Green MP Chloe Swarbrick and Act MP Brooke Van Velden both said they support prescription co-payment removal recently on TVNZ Breakfast. “Such a rare agreement between Green and Act MPs shows fee removal has widespread approval,” said Chan. “It’s the obvious thing to do.”

Van Velden described large corporates paying the fee themselves in a loss leader strategy as “anti-competitive”. Some community pharmacies have already closed as a result, said Chan. “And that means communities lose services such as medicine delivery, personalised health advice and vaccinations. Universal fee removal would help prevent this.”

The Government has had enough time to put prescription fee removal in this year’s Budget, said Chan. “Months ago, University of Otago released research showing the prescription fee is leading to large numbers of unnecessary hospitalisations.

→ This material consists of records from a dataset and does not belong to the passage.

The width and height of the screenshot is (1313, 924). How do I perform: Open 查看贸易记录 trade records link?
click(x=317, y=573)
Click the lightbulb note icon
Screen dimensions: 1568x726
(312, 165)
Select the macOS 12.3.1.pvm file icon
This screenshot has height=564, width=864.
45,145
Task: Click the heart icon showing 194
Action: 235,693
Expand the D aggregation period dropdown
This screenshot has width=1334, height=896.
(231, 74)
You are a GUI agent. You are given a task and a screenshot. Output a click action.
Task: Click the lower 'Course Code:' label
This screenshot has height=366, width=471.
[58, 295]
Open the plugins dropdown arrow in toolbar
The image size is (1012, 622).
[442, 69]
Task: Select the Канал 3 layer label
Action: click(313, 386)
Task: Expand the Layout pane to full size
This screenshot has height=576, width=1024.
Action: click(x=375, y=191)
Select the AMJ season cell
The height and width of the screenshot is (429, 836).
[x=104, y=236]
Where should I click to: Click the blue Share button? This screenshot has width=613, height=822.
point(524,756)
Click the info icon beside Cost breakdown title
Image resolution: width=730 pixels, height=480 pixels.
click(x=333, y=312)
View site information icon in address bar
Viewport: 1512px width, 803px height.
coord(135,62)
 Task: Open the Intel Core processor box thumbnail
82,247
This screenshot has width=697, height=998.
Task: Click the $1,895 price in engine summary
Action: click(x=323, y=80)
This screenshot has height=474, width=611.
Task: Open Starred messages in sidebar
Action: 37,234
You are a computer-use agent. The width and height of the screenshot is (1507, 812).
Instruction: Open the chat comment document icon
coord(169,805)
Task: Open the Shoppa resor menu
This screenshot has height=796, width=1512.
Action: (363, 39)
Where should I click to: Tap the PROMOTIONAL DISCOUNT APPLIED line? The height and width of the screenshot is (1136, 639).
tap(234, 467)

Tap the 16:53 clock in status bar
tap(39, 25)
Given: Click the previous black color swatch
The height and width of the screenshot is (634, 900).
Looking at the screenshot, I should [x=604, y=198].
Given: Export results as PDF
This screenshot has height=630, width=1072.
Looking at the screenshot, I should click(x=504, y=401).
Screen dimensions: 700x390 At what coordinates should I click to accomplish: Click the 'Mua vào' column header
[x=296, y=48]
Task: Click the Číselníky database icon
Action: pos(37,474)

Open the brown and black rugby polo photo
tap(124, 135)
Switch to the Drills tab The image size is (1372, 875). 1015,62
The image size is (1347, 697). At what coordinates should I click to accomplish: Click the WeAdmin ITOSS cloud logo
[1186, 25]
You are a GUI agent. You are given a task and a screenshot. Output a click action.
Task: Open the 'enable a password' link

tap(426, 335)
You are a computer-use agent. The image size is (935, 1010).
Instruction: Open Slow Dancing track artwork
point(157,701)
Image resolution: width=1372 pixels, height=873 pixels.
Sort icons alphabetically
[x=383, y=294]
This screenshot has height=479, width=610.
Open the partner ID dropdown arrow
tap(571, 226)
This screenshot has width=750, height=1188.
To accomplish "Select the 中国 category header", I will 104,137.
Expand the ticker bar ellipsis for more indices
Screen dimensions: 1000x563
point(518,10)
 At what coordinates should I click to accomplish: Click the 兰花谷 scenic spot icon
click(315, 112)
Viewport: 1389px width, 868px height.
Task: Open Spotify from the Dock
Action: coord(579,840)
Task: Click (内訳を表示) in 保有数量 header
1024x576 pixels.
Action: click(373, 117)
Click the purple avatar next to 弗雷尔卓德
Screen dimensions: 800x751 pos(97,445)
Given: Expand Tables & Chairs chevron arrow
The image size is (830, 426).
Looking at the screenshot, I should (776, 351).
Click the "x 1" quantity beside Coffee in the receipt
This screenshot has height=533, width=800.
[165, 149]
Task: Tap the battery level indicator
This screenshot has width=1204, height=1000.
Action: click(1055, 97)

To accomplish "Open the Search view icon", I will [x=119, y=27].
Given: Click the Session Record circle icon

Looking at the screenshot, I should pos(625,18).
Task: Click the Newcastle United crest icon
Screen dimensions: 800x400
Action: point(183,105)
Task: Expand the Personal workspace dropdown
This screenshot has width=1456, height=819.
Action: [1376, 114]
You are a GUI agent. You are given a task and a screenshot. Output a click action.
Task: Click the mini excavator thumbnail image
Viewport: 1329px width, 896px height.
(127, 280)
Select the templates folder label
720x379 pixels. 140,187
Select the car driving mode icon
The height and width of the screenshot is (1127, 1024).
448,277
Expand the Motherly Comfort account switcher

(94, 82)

“Meanwhile, PAI’s own recent pharmacist survey showed people are ending up with amputations due to diabetes complications because the co-payment fee makes their insulin prescriptions unaffordable.”

Removing the fee is likely to be fiscally neutral, or even positive once productivity is taken into account, said Chan. “And the relief of prescription co-payment fee removal would be immediate for everyone. We could focus on health and wellbeing. It’s a popular move, and it deserves to be.”